Je me suis immédiatement précipité vers l’avion, mais, nouvelle surprise, il n’y avait personne à bord et aucun parachute dans le ciel. Monsieur Jean Daniau, qui avait failli recevoir un des moteurs sur la tête, arrivait lui aussi en courant, pénétrait à l’intérieur du fuselage par une porte restée ouverte et ramenait une paire de bottes d’aviateur. Il était temps, les Allemands accouraient au grand galop et interdisaient l’entrée du champ aux visiteurs qui venait voir ce spectacle insolite ».

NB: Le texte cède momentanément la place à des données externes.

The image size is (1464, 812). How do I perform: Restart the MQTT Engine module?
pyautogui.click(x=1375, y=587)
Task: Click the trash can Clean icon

Pendant ce temps, les parachutistes terminent leur descente. L’un d’eux, Bone, a le malheur de tomber en mer et se noie. Son corps sera découvert le 8 octobre suivant sur la plage de Coulepasse, près de Bouin, où il sera inhumé pour être transféré ensuite au cimetière américain de Draguignan. Ses neuf camarades touchent la terre ferme où ils sont attendus par les militaires allemands qui les arrêtent aussitôt. Seul Harold Lyberger, tombé à l’écart des routes, réussit à échapper aux recherches. Il détache son parachute et retire sa combinaison chauffante, équipement indispensable pour les missions à haute altitude dans ces avions non pressurisés où la température peut tomber à moins quarante degrés et où il faut porter des masques à oxygène. Il jette son parachute et sa combinaison dans un buisson et s’éloigne de son point de chute, l’œil aux aguets. Sur le dos de son blouson est écrit en grosses lettres « All American », nom de la forteresse volante avec laquelle il était tombé en mer du Nord un mois plus tôt.

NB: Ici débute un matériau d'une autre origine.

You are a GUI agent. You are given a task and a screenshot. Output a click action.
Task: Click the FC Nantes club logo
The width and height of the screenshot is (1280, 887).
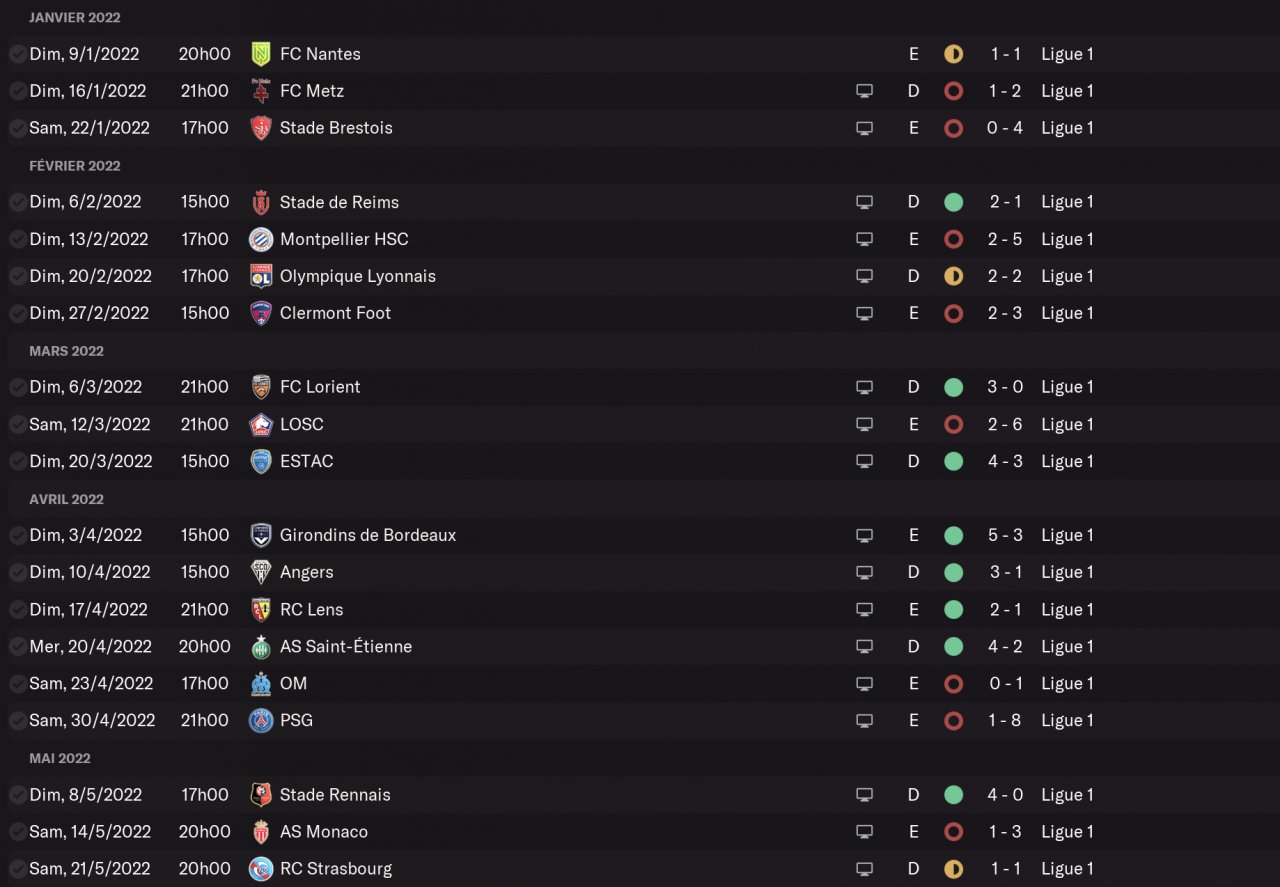coord(261,54)
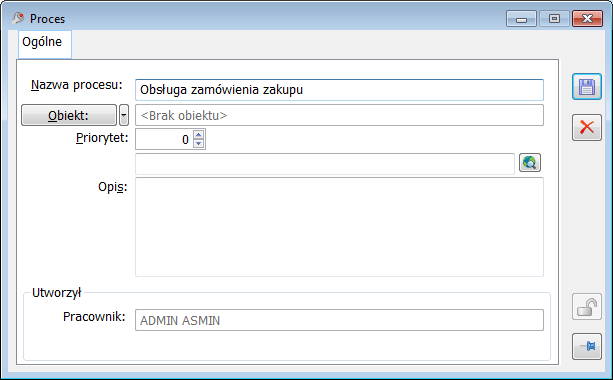The width and height of the screenshot is (613, 380).
Task: Click the Brak obiektu field
Action: [x=339, y=115]
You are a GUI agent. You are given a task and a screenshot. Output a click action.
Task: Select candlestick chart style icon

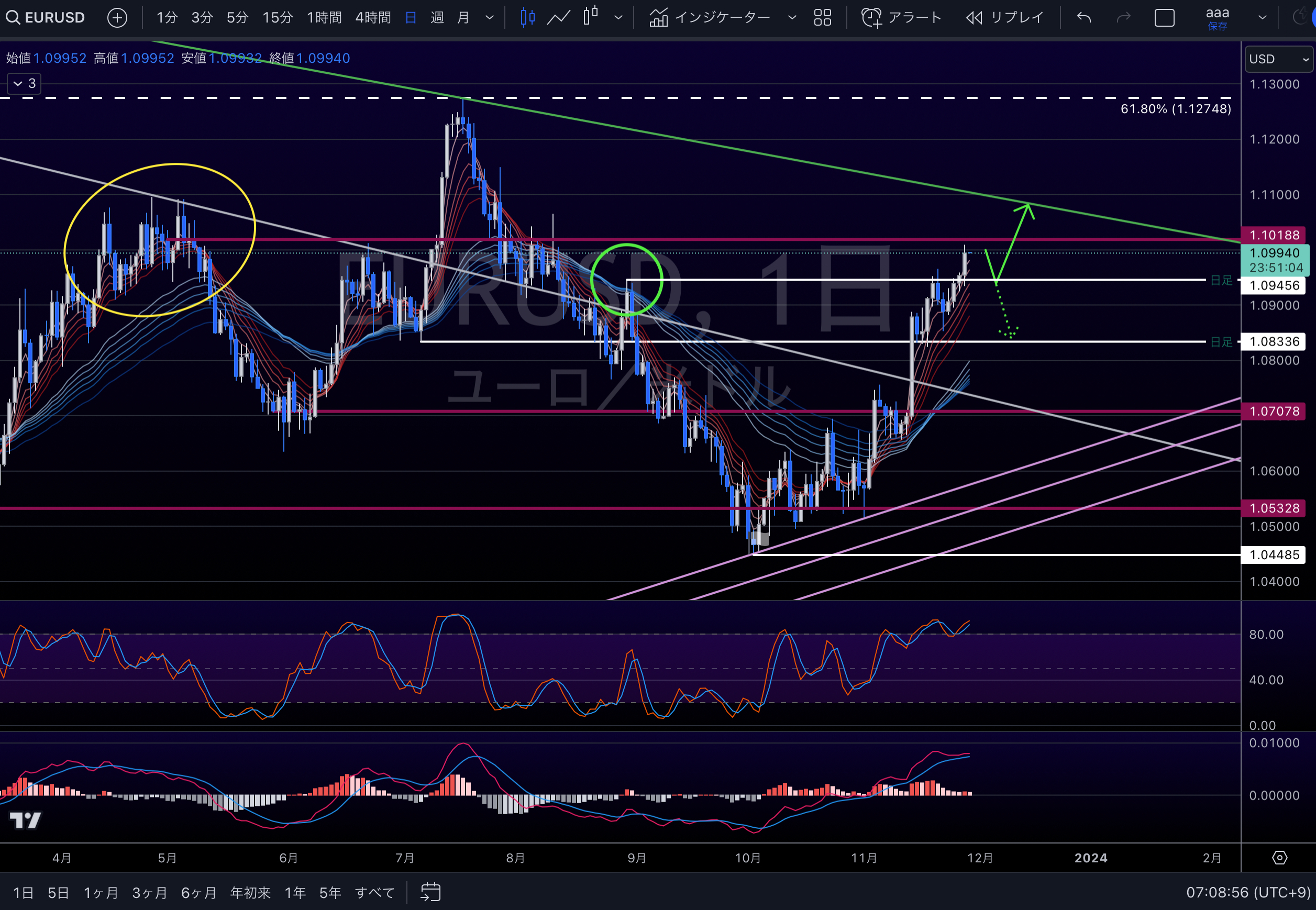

Harold Lyberger tente de rejoindre l’Espagne
Harold Lyberger essaie, suivant les consignes de son commandement, de rejoindre l’Angleterre en passant par l’Espagne. Pour se guider, il a, comme tous ses camarades, une boussole et une carte de France imprimée sur son foulard de soie. Il peut espérer être aidé dans sa fuite par des résistants, comme l’ont déjà été et comme le seront beaucoup d’aviateurs alliés tombés en France.
Il passe sa première nuit de fugitif à la belle étoile. Le lendemain, il repart et suit la voie de chemin de fer Bourgneuf-Nantes. Il arrive vers 11 heures du matin près de la gare de Cheméré. Dans la gare se trouve monsieur Jean Conan, âgé alors de vingt ans, qui surveille le chargement de wagons que l’on remplit de pierre d’une carrière proche, pierres destinées à la construction du mur de l’Atlantique. Monsieur Conan aperçoit Harold Lyberger qui essaie de se cacher dans des buissons. Il va à sa rencontre, lui demande ce qu’il cherche, ne comprend pas ce qu’il dit et devine qu’il s’agit d’un aviateur allié. Il le conduit alors chez son beau-frère, monsieur Denis, chef de gare. Lyberger semble très inquiet, ayant manifestement peur d’être livré aux Allemands. Ne parlant pas le français et ses interlocuteurs ne parlant pas l’anglais, il montre son uniforme américain. Sur sa manche est cousu l’insigne de son escadrille : un bouc assis sur une bombe.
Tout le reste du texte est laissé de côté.